Thursday, December 20, 2012

More funerals, White House meeting follow school attack

NEWTOWN, Connecticut (Reuters) - Even as they buried more victims of the second-deadliest school shooting in U.S. history on Thursday, residents of Newtown, Connecticut, sought ways to pressure U.S. leaders to restrict access to guns and a White House task force on violence met.

Funerals were scheduled for a half-dozen people, some as young as 6 years old, who were shot and killed on Friday by a heavily armed 20-year-old man who attacked an elementary school with an assault rifle.

Hundreds of mourners packed into a Thursday morning funeral for Benjamin Wheeler, 6, filing into the gray stone Trinity Episcopal Church past two rows of Boy Scouts who lined up outside as a flag-bearing honor guard.

The December 14 rampage in which 28 people were killed, including 20 children and the gunman, has sparked new discussion on tightening gun laws, a thorny political issue in the United States, which has a strong culture of individual gun ownership.

Vice President Joe Biden convened the first meeting of a new White House task force charged by President Barack Obama with drawing up a plan to tackle gun violence in the United States.

"You know better than anyone what is needed out there," he told the group, which included Attorney General Eric Holder, other cabinet members and police officials from around the country. "The president is absolutely committed to keeping the promise that he will act."

As a senator, Biden authored a crime bill in 1994 that included a temporary ban on assault weapons.

After the meeting, Holder was scheduled to travel to Newtown to meet privately with law enforcement officials investigating the massacre.

WAITING ON THE NRA

The National Rifle Association, the powerful firearms lobby that has long resisted any effort to restrict gun ownership, signaled this week it may be ready to bend. It said it would offer "meaningful contributions" to prevent future such massacres at an event in Washington on Friday.

▶ **Stored data**

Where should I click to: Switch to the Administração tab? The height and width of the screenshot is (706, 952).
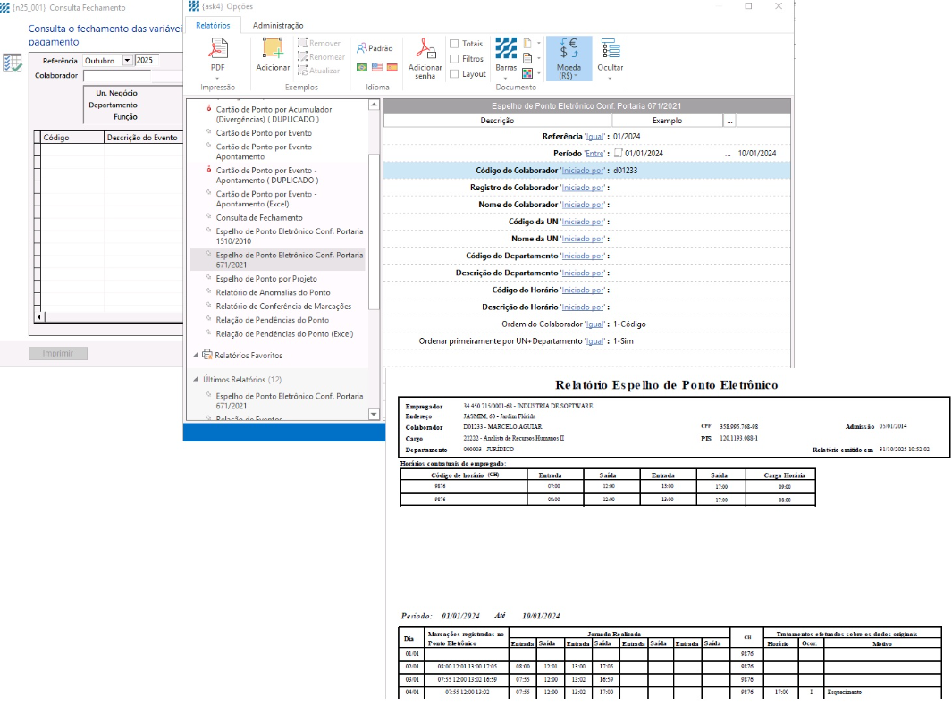pos(277,26)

▶ **Work to do**
[A] Transcribe the part of the news report that begins at the words "Funerals were scheduled" and stops after the words "an assault rifle.".
[B] According to the news report, why was Eric Holder scheduled to travel to Newtown after the task force meeting?

▶ **Responses**
[A]
Funerals were scheduled for a half-dozen people, some as young as 6 years old, who were shot and killed on Friday by a heavily armed 20-year-old man who attacked an elementary school with an assault rifle.

[B] He was going to Newtown to meet privately with the law enforcement officials who were investigating the massacre.